_Problems to solve:_
• a. According to the agreement excerpt, under which rule of Regulation D is the investor an accredited investor?
• b. Retype the part of the agreement excerpt that opens with the words containing "If required by" and closes with "such state authority.".

_Source:_
○ ○ ○ ○ ○ ○ ○

Purchase Entirely for Own Account.  The Warrant Shares to be received by such Investor hereunder will be acquired for such Investor’s own account, not as nominee or agent, and not with a view to the resale or distribution of any part thereof in violation of the 1933 Act, and such Investor has no present intention of selling, granting any participation in, or otherwise distributing the same in violation of the 1933 Act without prejudice, however, to such Investor’s right at all times to sell or otherwise dispose of all or any part of such Warrant Shares in compliance with applicable federal and state securities laws.  Nothing contained herein shall be deemed a representation or warranty by such Investor to hold the Warrant Shares for any period of time.  Such Investor is not a broker-dealer registered with the SEC under the 1934 Act or an entity engaged in a business that would require it to be so registered.


6.5

Investment Experience.  Such Investor acknowledges that it can bear the economic risk and complete loss of its investment in the Warrant Shares and has such knowledge







and experience in financial or business matters that it is capable of evaluating the merits and risks of the investment contemplated hereby.


6.6

Disclosure of Information.  Such Investor has had an opportunity to receive all information related to the Company requested by it and to ask questions of and receive answers from the Company regarding the Company, its business and the terms and conditions of the offering of the Warrant Shares.  Neither such inquiries nor any other due diligence investigation conducted by such Investor shall modify, amend or affect such Investor’s right to rely on the Company’s representations and warranties contained in this Agreement.


6.7

Restricted Securities.  Such Investor understands that the Warrant Shares are characterized as “restricted securities” under the U.S. federal securities laws inasmuch as they are being acquired from the Company in a transaction not involving a public offering and that under such laws and applicable regulations such Warrant Shares may be resold without registration under the 1933 Act only in certain limited circumstances.


6.8

Legends.  It is understood that, except as provided below, certificates evidencing the Warrant Shares may bear the following or any similar legend:


(a)

“The securities represented hereby may not be transferred unless (i) such securities have been registered for sale pursuant to the Securities Act of 1933, as amended, (ii) such securities may be sold pursuant to Rule 144(k), or (iii) the Company has received an opinion of counsel reasonably satisfactory to it that such transfer may lawfully be made without registration under the Securities Act of 1933 or qualification under applicable state securities laws.”


(b)

If required by the authorities of any state in connection with the issuance of sale of the Warrant Shares, the legend required by such state authority.


6.9

Accredited Investor.  Such Investor is an accredited investor as defined in Rule 501(a) of Regulation D, as amended, under the 1933 Act.


6.10

No General Solicitation.  Such Investor did not learn of the investment in the Warrant Shares as a result of any general solicitation or general advertising.

○ ○ ○ ○ ○ ○ ○

_Given data:_
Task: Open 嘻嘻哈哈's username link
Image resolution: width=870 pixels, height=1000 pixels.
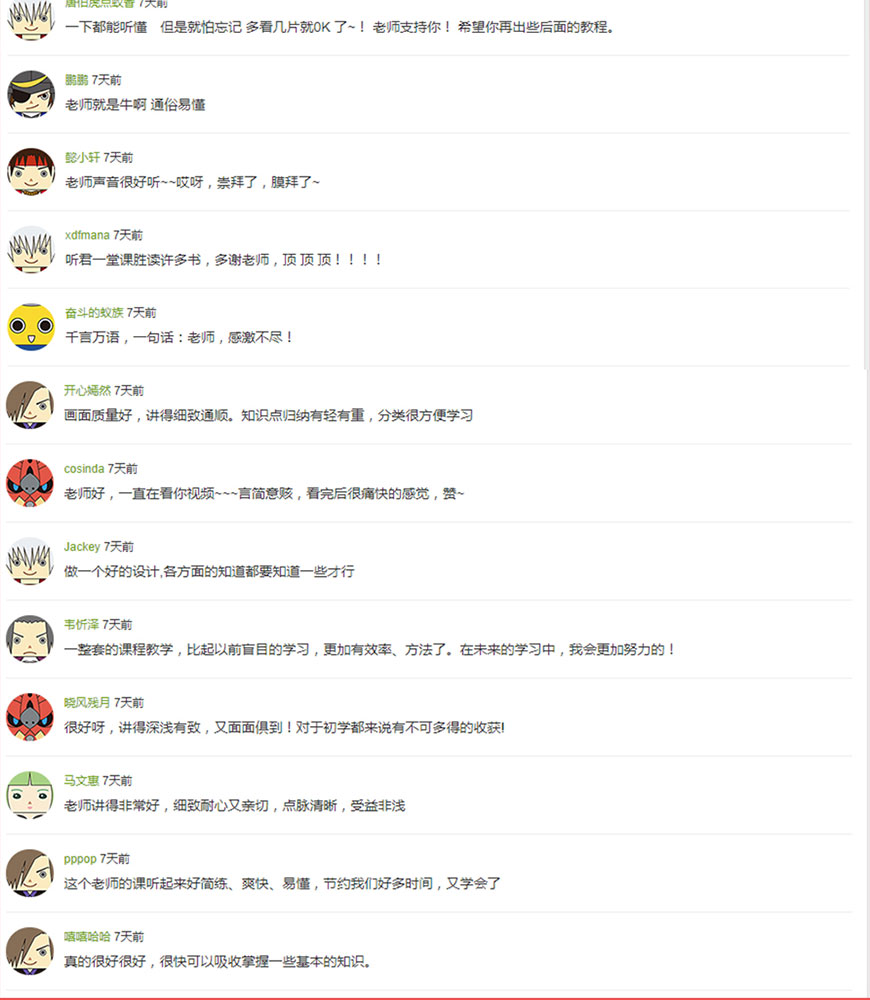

○ ○ ○ ○ ○ ○ ○

_Full solutions:_
• a. Rule 501(a)

• b.
If required by the authorities of any state in connection with the issuance of sale of the Warrant Shares, the legend required by such state authority.